I struggled for a while about what to put at the center of the flag – Columbus doesn’t have a single defining icon. To me, Columbus is a city in which the good life is accesible to a lot of people. Our cost of living is low. Our quality of life is high. There are still opportunties for people who work hard, and people can create their own opportunities as well. Nothing speaks to the idea of a sweet life and affordable luxuries better than ice cream. And we happen to be a mecca of great ice cream, to boot. And ice cream is never going out of style. Ever. This flag is unique and identifiable.  And also, the triangle is the strongest shape. So there you go.

Greene County, Virginia

Yes, another Greene County, another bad flag. If I had to pick, though, I”d say this one is about three times as bad as Greene County, Ohio. I get the green part. It’s the County of Greene – see what they did there?  The rest of the flag is a bit of a puzzle. Spotswood? Golden Horseshoe? 1717 and 1838? The only thing I can think of is that county officials designed this flag on the back of a cocktail napkin after a long night of slugging bourbon at the Blue Ridge Cafe in Ruckersville. The county board of supervisors were particularly wasted, and could barely open their eyes, let alone form words when they started mumbling partially hallucinated random numbers and words. How else could you come up with “Spotswood,” and “Golden Horseshoe,” (and not even make the horseshoe on the flag gold?) Thank God the county’s graphic designer left off the suggestion of “Mouse Tits,” from at-large Administrator Carl Schmitt. Too embarassed to admit their overindulgence the next day, the board of supervisors unanimously voted to approve the flag.

Poperinge, Belgium

Poperinge, Belgium

Oh, yeah – Don’t worry about it! Just put artichokes whereever you want! Put them right on my fields of red and gold! Yeah!

Kvalsund, Noway

Kvalsund, Norway

Y, indeed.

Seoul, South Korea

Seoul, South Korea

I have to give South Korea credit. It has subnational flags. (Suck it China – such a big nation, and only that one red and yellow flag to make fun of. What a waste.) In general, though, South Korea’s flags are super lame. Judging by the stark white, teal, pink and blue color palate, this flag is so totally from the ’80s. There must have been a flag designing contest right before the Seoul Summer Olympics in 1988 (the ones when people freaked out when Greg Louganis got AIDS blood in the pool, the East German women cleaned up in swimming and Ben Johnson embarassed Canada yet again with his steriods disqualification) so South Korea could show its pride.

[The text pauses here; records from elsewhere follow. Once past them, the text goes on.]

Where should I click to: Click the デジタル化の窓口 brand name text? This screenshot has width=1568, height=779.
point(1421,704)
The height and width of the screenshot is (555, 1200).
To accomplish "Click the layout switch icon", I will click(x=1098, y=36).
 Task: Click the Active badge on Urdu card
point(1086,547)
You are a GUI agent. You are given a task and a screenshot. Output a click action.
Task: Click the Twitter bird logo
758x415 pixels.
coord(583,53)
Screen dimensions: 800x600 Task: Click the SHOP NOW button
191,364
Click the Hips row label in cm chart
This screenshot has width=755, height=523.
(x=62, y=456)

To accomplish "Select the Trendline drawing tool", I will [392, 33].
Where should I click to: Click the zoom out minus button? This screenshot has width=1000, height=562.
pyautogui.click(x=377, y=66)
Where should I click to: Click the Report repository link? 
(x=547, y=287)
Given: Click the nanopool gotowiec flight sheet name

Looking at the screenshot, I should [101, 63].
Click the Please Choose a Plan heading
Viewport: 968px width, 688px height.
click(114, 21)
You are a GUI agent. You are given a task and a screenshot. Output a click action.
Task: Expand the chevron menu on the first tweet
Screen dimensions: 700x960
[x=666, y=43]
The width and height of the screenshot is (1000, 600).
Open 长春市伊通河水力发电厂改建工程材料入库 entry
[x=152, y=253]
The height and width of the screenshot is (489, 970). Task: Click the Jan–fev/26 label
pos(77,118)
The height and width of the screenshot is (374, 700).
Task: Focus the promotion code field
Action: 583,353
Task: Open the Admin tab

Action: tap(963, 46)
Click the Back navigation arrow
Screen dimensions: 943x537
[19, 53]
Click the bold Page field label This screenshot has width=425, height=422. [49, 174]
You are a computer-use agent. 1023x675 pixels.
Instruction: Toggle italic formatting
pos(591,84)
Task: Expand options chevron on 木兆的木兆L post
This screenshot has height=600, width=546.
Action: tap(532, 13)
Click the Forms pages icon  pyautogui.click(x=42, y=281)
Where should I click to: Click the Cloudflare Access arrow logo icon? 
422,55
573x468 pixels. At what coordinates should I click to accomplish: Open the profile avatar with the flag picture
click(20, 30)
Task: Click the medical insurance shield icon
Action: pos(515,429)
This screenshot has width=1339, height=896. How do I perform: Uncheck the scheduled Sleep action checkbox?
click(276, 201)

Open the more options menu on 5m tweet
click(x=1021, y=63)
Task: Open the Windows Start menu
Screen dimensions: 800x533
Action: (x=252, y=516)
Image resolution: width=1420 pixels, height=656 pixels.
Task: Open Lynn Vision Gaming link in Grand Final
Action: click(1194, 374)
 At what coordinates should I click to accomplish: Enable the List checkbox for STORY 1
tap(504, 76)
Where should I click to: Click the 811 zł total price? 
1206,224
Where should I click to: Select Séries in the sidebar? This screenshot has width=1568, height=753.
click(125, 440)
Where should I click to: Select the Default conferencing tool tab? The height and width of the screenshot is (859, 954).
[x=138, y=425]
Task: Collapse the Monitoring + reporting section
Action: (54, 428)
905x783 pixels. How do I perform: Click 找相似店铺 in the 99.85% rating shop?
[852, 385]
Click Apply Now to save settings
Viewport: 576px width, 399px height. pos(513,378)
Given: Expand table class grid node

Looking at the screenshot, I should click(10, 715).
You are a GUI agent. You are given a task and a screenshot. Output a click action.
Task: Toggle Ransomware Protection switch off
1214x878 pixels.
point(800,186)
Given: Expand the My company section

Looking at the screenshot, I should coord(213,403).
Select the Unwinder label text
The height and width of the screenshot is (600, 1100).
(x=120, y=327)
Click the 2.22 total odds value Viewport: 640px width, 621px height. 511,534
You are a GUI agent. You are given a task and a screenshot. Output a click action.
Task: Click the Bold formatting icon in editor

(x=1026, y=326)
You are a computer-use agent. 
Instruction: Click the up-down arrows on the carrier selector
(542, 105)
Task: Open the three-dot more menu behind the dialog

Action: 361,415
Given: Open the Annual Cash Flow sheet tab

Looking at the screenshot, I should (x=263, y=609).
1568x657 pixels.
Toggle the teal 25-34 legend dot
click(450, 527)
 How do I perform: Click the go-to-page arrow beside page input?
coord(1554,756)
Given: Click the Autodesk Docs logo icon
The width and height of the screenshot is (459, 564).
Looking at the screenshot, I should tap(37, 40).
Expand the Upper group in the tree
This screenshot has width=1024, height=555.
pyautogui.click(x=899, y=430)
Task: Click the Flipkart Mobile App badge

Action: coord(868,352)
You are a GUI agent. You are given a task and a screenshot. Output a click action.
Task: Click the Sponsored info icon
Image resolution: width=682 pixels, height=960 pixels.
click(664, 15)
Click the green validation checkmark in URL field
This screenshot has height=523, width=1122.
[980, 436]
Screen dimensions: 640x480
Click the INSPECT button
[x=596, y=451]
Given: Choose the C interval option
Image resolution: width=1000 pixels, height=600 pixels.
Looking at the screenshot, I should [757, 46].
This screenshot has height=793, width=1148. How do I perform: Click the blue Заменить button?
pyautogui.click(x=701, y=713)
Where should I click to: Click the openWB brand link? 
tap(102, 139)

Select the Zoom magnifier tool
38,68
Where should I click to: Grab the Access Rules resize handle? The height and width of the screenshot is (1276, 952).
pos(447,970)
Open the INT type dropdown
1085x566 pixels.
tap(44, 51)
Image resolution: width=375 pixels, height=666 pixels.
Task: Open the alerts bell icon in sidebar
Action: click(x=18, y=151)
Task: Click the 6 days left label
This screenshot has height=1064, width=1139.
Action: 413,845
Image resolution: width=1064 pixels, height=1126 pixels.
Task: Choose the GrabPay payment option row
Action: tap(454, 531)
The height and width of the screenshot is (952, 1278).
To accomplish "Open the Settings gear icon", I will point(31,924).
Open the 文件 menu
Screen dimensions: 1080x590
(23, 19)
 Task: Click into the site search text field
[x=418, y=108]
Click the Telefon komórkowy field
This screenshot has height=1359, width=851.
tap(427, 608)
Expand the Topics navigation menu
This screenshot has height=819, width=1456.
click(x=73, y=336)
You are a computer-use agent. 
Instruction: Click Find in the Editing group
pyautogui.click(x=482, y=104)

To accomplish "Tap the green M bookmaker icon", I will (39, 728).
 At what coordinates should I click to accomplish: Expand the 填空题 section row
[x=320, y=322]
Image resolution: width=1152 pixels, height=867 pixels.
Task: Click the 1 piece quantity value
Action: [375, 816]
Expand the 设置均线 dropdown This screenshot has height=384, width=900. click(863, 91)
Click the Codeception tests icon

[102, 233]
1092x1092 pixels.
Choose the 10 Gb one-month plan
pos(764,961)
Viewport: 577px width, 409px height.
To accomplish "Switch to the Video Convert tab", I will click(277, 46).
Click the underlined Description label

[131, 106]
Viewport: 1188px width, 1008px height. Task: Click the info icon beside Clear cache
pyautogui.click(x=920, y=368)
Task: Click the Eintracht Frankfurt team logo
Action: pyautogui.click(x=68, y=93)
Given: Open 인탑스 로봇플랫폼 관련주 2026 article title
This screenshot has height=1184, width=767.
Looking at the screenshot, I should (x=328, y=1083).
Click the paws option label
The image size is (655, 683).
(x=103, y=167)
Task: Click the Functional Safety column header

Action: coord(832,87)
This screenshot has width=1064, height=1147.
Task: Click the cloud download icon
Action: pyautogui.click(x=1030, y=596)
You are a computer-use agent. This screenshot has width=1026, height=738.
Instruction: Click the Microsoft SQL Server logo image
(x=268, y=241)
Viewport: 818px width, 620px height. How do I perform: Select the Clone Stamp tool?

The symbolism is pretty perplexing. I think the pink ball and blue shape represent Seoul’s favorite passtime: Jai Alai! (There is a large Basque immigrant population in the Apkujong neighborhood.) The teal blob represents a deformed hand. The Koreans are very inclusive and accommodating to their disabled countrymen.

Yaroslavl Oblast, Russia

Yaroslavl Oblast, Russia

Oh my God oh my God oh my God… The bears have learned to use weapons. It’s only a matter of time until Ursa Major here puts down that halberd and picks up an AK47 with her newly opposable-thumbed paws. The bear is also fully bipedal. Humans, bow before your new ursine overlords.

Oh, but it looks like she’s waving “Hi.” Maybe we should go over and see if she’s a friendly bear. You know, most bears are more afraid of us than we are of them.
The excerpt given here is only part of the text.